Here's a pic of what the offender left behind!


----------



## Sicskate (Oct 3, 2012)

Yeah, just remove them with 1000 then a bit more base over the top to cover the flatting marks. 

Then lacquer 

You shouldn't really leave coats overnight, but you should be ok.


----------



## Franzpan (Mar 2, 2009)

Thanks! This is a real learning curve.

Should I re base the whole bumper again or just the spot I flatted?


----------



## Scoobycarl (Aug 13, 2011)

As above mate but be careful as some colours are hard to cover 1000 grit sand scratches in fresh basecoat ! Silvers are prone to this where it looks covered so you then clear coat it and the flatting marks from the dirt you sanded out can still be seen out in the sun


----------



## Scoobycarl (Aug 13, 2011)

Franzpan said:


> Thanks! This is a real learning curve.
> 
> Should I re base the whole bumper again or just the spot I flatted?
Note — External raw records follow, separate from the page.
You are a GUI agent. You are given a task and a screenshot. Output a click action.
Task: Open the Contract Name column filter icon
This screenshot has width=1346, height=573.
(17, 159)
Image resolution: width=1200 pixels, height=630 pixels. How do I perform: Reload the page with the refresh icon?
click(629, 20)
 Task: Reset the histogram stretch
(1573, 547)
I would nib the dirt you want out and it would be a good idea to give the rest a quick key if its been left overnight then a coat or two over all of it and clear it


----------



## Franzpan (Mar 2, 2009)

Brilliant thanks! I'll maybe try finer than 1000 grit then. Should I key it with grey scotchbrite or the wet n dry? I'm thinking the scotch might leave scratches?
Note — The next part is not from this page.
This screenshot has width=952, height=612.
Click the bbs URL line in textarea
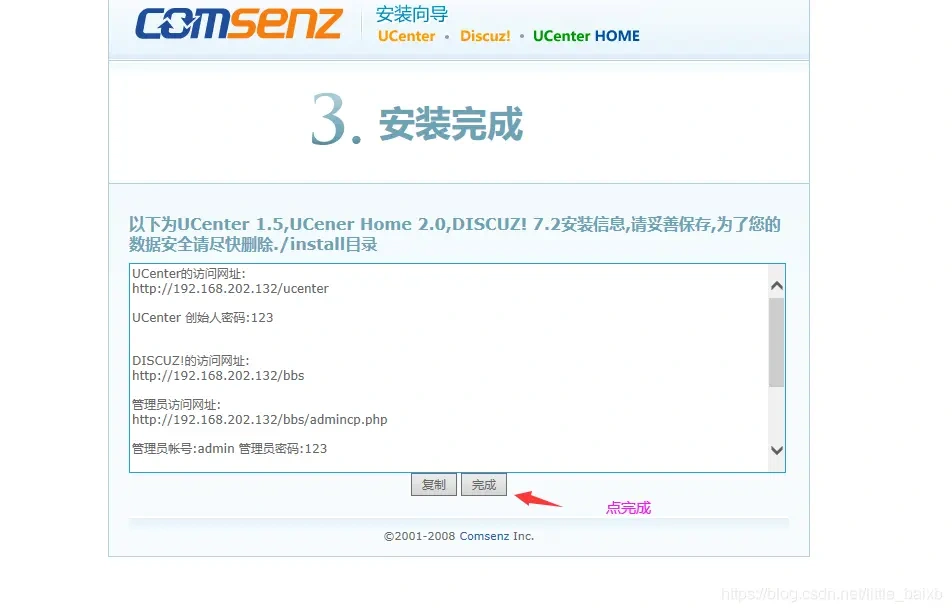(218, 376)
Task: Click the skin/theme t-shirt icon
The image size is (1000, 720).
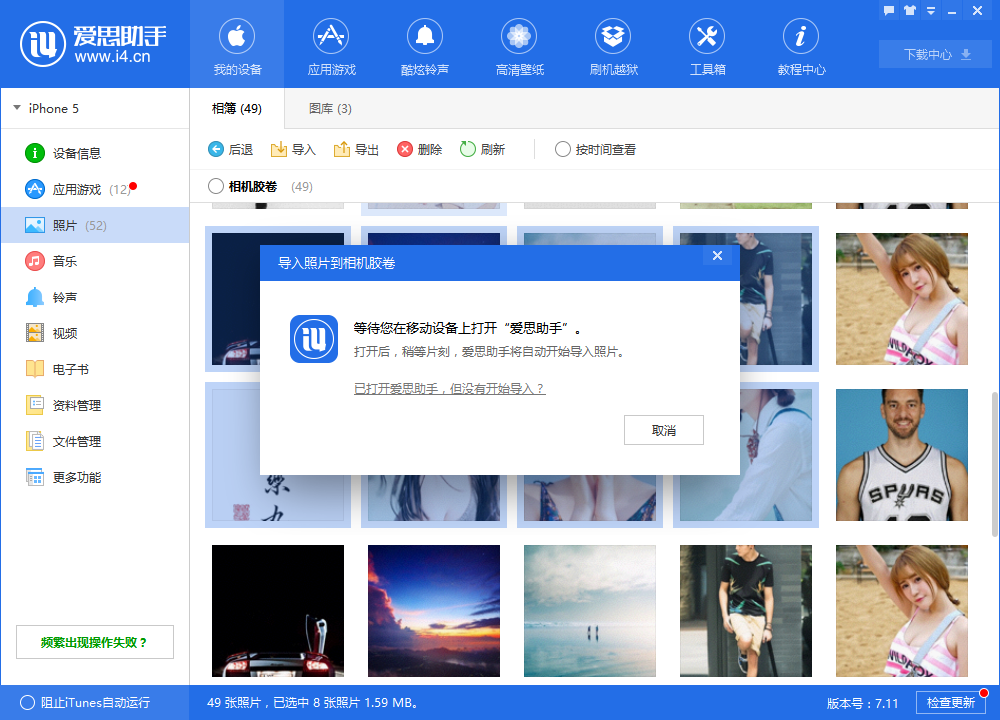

Sorry these are such noob questions but I'm totally brand new to this


----------



## Scoobycarl (Aug 13, 2011)

They are perfectly normal questions mate ! Untill you learn you dont know ?
I would gently but evenly grey scotch it dry mate (less mess ) at least you know the dried basecoat has some key for the new basecoat mate
I would nib the flys out with 2000 wet first tho


----------



## Scoobycarl (Aug 13, 2011)

Obviously you will need to re apply basecoat after scothing the panels


----------



## Franzpan (Mar 2, 2009)

Took the nibs out last night and I've just hit it with two coats of base there now. Seems to have covered up nicely and no flies this morning! I chopped up a couple of onions and placed them around the paint stand to try and repel the buggers!
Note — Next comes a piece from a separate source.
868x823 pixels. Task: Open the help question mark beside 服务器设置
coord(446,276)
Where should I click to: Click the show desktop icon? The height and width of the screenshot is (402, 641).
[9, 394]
Wish me luck with clear coat now


----------



## Scoobycarl (Aug 13, 2011)

Good luck


----------



## Franzpan (Mar 2, 2009)

The clear went on quite well, although I do have a couple of runs to sand and polish in the morning. :buffer:


----------



## waqasr (Oct 22, 2011)

Looks great Franz! Are you using a compressor and gun? 2K Clear? If so what kind of mask? Im right now painting my replacement rear bumper, just flattened the primer and will do base and clear tomorrow. Though im using an el cheapo turbine hvlp sprayer which isnt ideal but does the job.


----------



## Franzpan (Mar 2, 2009)

I'm being naughty and using a non air fed mask. I did buy the best one I could find though, and my shed is huge so plenty of air space for it to disperse. I also have doors on either side of my shed, so I always leave one open slightly depending on which way the wind is coming from. Don't get me wrong, spraying 2k without an air fed mask is never going to be even close to 100% safe but I'm willing to do it for one bumper. Copy me at your own risk


----------



## Scoobycarl (Aug 13, 2011)

Looks great mate well done


----------



## Franzpan (Mar 2, 2009)

Got it fitted this morning. Colour match is a wee shade darker but not that noticeable, happy enough with it.


----------



## Scoobycarl (Aug 13, 2011)

Like that scissor ramp mate


----------



## JCoxy (Dec 21, 2011)

great work, looks a good finish if that's off the gun


----------



## SamD (Oct 24, 2015)

Looks very nice, great job


----------